- Why is the problem of obesity so damned tricky?
A
lot of us are fat. Fatness increased dramatically in the 20th century,
especially since the 1980's in the US.
We don't like being fat in general.
When it becomes extreme, body fat usually doesn't look good to us and
can lead to health problems, diminished longevity, and restricted quality of
life. Some distributions of body fat are
worse than others for health or for appearance, but at some point it eventually looks
bad to us and detracts from our lives.
- Just Theories are Well Communicated and Popular but Wrong
If
we find fat so problematic, why haven't we simply found good solutions for it
and begun to apply them? Most people can
lose some body fat temporarily by some combination of depriving themselves of
some particular kinds of preferred foods, trying to force themselves to eat
less, and trying to force themselves to
be more active. Most people end up going
back to their original body fat levels, or greater, after a few weeks, months,
or years of that effort. There is no
lack of simplistic just theories about
why this is happening:
Fat
people are just lazy and not exercising
enough self-control over their eating and exercise
Fat
people are just gluttons who eat too
much
Fat
people are just eating too much
carbohydrate
Fat
people are just eating too much starch
Fat
people are just eating too much sugar
Fat
people are just eating too much fat
Fat
people are just maintaining their weight
at a genetic set point
Although
each of those ideas is wrong in its own particular way, and they are each
perhaps partly right in some sense, it is the just part that is most wrong of all. The just
theory is a special kind of problem in itself that is part of the reason
fatness is so difficult to address.

== Given material ==
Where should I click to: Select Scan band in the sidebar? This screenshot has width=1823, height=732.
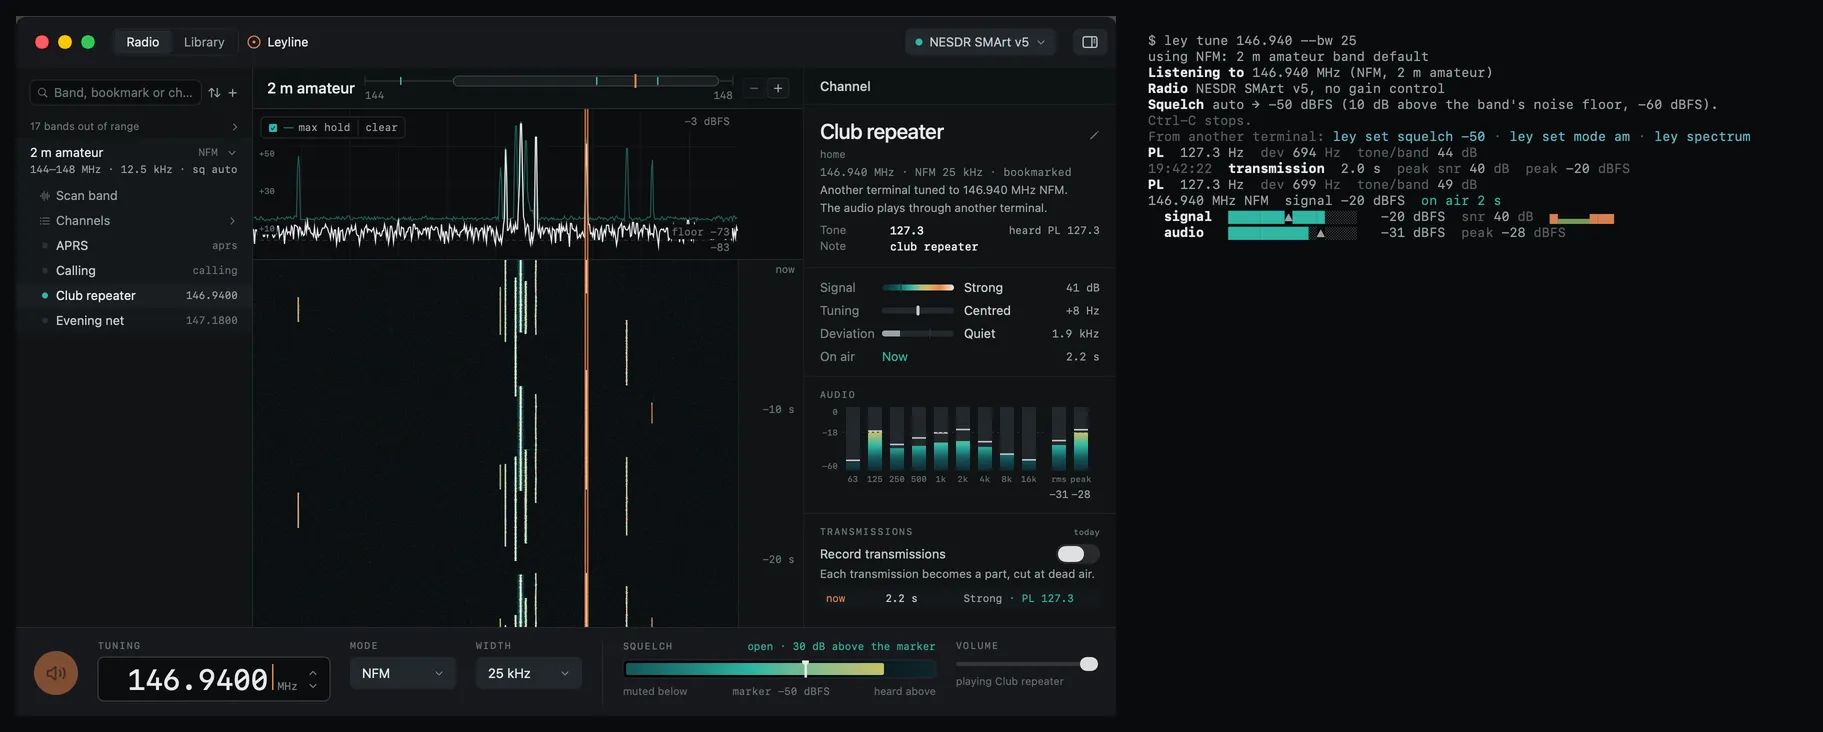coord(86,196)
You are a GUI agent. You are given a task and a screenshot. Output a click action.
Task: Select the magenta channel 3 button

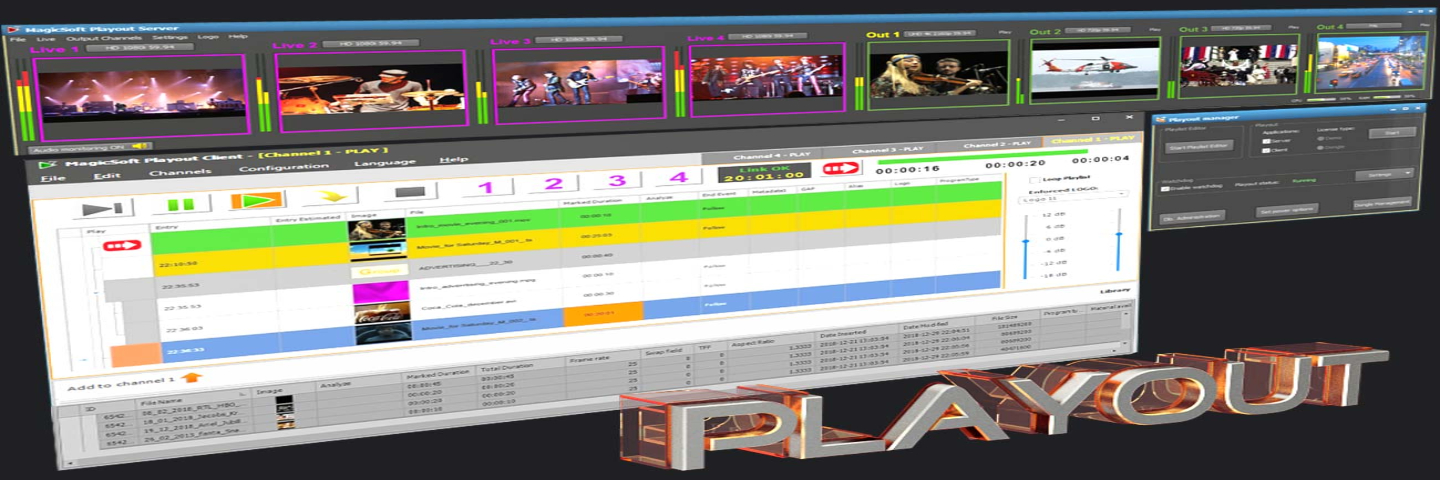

== Work request ==
Can you pull out, word for word, the stretch of the obesity text above from "We don't like" through "from our lives."?

== The answer ==
We don't like being fat in general.
When it becomes extreme, body fat usually doesn't look good to us and
can lead to health problems, diminished longevity, and restricted quality of
life. Some distributions of body fat are
worse than others for health or for appearance, but at some point it eventually looks
bad to us and detracts from our lives.